# [Passage given]
The Anarchy of Christianity

Christian Anarchism 3

In the minds of most Christianity appears as a docile institution wedded to, in America at least, right-wing morality, patriotism, and capitalism.  For the traditional right-wing evangelical this is a thing to be proud of.  For those on the left-wing it is a thing of revulsion.  However, what Christianity is and represents today in America is a far cry from what it was and represented in the first two centuries of its’ existence on earth.

Early Christians chose the Greek term, “Ecclesia” as a name for their community.  The term Ecclesia is latent with democratic meaning.  It signifies the assembly of citizens gathered to direct the affairs of the community.  Furthermore, The early church practiced a form of socialism amongst themselves, to greater and lesser degrees, in which all worked but those with much supplied for those with little.  In addition, this spirit of giving often overflowed the ranks and spilled out to the poor and oppressed in the community.  One early Roman is recorded as saying, “Not only to do they care for their own poor, but they care for ours as well.”

(Rows of pointing data)
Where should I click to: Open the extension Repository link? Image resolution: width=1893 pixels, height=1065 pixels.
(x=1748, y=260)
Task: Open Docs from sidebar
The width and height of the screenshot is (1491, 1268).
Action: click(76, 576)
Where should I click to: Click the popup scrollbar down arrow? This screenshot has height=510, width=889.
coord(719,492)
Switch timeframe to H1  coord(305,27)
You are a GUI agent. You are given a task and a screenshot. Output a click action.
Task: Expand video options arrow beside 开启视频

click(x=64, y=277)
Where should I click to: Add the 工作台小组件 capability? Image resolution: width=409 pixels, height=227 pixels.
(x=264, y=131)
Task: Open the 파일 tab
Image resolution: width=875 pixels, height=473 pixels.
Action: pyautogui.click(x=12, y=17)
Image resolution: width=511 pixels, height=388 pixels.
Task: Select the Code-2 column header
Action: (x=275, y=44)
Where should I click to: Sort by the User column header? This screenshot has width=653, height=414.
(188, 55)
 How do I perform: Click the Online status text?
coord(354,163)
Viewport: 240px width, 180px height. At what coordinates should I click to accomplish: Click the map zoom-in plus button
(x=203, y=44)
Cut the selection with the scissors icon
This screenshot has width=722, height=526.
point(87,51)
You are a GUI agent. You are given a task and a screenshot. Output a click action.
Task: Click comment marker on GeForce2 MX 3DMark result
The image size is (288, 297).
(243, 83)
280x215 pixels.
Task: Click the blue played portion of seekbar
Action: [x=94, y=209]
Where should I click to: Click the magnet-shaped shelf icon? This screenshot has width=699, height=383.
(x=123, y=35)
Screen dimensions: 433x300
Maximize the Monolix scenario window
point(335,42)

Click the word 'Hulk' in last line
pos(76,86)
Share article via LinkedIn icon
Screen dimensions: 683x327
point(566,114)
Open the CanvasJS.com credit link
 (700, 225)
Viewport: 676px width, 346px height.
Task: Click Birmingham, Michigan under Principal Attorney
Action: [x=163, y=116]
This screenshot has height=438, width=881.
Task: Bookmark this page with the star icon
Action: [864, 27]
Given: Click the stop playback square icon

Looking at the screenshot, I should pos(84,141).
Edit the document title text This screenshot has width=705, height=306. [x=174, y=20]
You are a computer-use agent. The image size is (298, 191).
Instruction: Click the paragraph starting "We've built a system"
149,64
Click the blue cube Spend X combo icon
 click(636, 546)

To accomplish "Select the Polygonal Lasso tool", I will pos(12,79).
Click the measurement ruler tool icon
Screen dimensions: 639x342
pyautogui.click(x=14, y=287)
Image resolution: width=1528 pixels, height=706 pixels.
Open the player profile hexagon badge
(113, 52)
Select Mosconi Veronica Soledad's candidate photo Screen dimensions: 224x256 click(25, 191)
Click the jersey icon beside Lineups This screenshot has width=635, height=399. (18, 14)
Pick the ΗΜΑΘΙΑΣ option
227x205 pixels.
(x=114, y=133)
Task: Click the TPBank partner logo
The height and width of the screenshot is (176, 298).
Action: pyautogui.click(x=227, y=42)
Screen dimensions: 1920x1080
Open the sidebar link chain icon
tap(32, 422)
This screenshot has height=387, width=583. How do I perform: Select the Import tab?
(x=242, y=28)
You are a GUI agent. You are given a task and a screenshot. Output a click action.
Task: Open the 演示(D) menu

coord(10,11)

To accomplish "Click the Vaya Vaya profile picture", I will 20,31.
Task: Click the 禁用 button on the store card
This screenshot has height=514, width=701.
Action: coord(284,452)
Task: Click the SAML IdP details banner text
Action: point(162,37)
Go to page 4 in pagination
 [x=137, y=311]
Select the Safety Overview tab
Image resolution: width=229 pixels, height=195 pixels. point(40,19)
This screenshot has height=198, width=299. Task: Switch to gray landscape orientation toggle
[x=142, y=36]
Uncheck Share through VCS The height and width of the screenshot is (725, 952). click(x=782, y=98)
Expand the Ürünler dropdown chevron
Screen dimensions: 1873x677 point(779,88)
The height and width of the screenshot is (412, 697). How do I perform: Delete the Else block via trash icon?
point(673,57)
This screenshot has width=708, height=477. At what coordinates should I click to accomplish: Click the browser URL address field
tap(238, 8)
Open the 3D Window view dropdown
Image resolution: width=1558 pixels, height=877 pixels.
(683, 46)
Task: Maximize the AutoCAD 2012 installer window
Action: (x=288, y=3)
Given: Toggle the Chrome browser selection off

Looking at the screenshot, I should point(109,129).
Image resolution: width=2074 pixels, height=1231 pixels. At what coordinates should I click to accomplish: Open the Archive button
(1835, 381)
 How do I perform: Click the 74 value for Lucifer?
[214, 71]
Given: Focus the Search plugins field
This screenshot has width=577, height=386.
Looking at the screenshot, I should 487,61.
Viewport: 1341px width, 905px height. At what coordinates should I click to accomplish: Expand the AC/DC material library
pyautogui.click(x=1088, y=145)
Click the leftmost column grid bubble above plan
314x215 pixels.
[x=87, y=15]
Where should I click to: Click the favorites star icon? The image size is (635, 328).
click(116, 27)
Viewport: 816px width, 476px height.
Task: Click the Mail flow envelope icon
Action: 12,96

# [Aim 1]
Summarize the text on early Christianity in two sentences.
# [Aim 2]
Reproduce the lines in the records from the line with "You are a computer-use" up to and including the line with "Select Mosconi Veronica".

# [Final result 1]
Most people today see Christianity, at least in America, as a docile institution wedded to right-wing morality, patriotism, and capitalism, which is a far cry from what it was in its first two centuries. Early Christians named their community "Ecclesia," a term latent with democratic meaning, and practiced a form of socialism in which those with much supplied for those with little, a spirit of giving that often extended to the poor and oppressed beyond their own ranks.

# [Final result 2]
You are a computer-use agent. The image size is (298, 191).
Instruction: Click the paragraph starting "We've built a system"
149,64
Click the blue cube Spend X combo icon
 click(636, 546)

To accomplish "Select the Polygonal Lasso tool", I will pos(12,79).
Click the measurement ruler tool icon
Screen dimensions: 639x342
pyautogui.click(x=14, y=287)
Image resolution: width=1528 pixels, height=706 pixels.
Open the player profile hexagon badge
(113, 52)
Select Mosconi Veronica Soledad's candidate photo Screen dimensions: 224x256 click(25, 191)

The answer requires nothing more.